Kerem Shalom est l’un des nombreux endroits où l’aide arrive à Gaza.

Mais les États-Unis sont sur le point de fermer l’une de ces routes – le quai construit par l’armée américaine pour acheminer l’aide par voie maritime – qui n’a jamais fourni d’aide substantielle.

Israël affirme que trois postes frontières terrestres supplémentaires sont actuellement opérationnels, mais qu’ils reçoivent beaucoup moins d’aide que Kerem Shalom. Selon l’ONU, Gaza a besoin d’environ 500 camions d’aide par jour pour répondre aux besoins fondamentaux des Palestiniens de Gaza.

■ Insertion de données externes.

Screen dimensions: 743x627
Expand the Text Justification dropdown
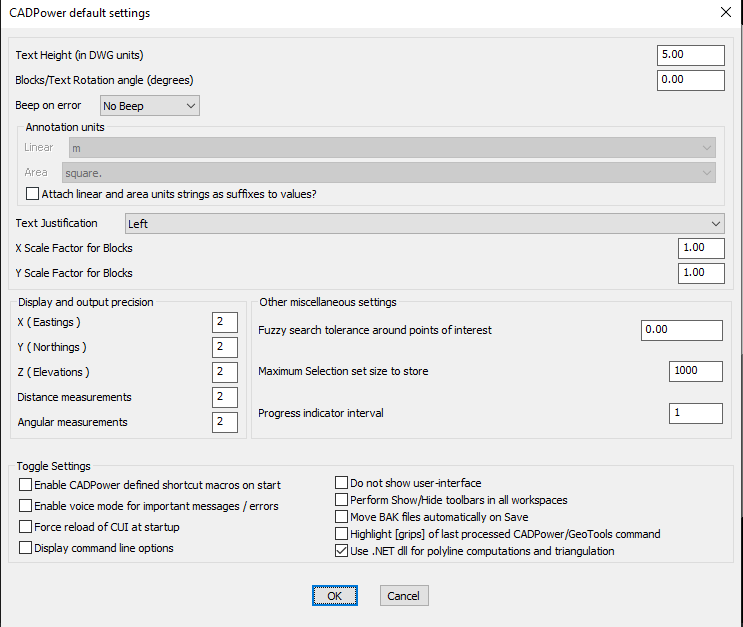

Le colonel Goren, l’officier israélien, affirme que les points de passage israéliens peuvent accueillir ce nombre de camions par jour. Mais il a ajouté que ces dernières semaines, seulement la moitié de ce nombre environ entre à Gaza. De plus, certains des camions qui arrivent à Gaza sont chargés de marchandises commerciales et sont vendus à des prix que la plupart des Palestiniens ne peuvent pas se permettre.

Greg Myre a rendu compte de Kerem Shalom et Aya Batrawy a rendu compte de Doha, au Qatar.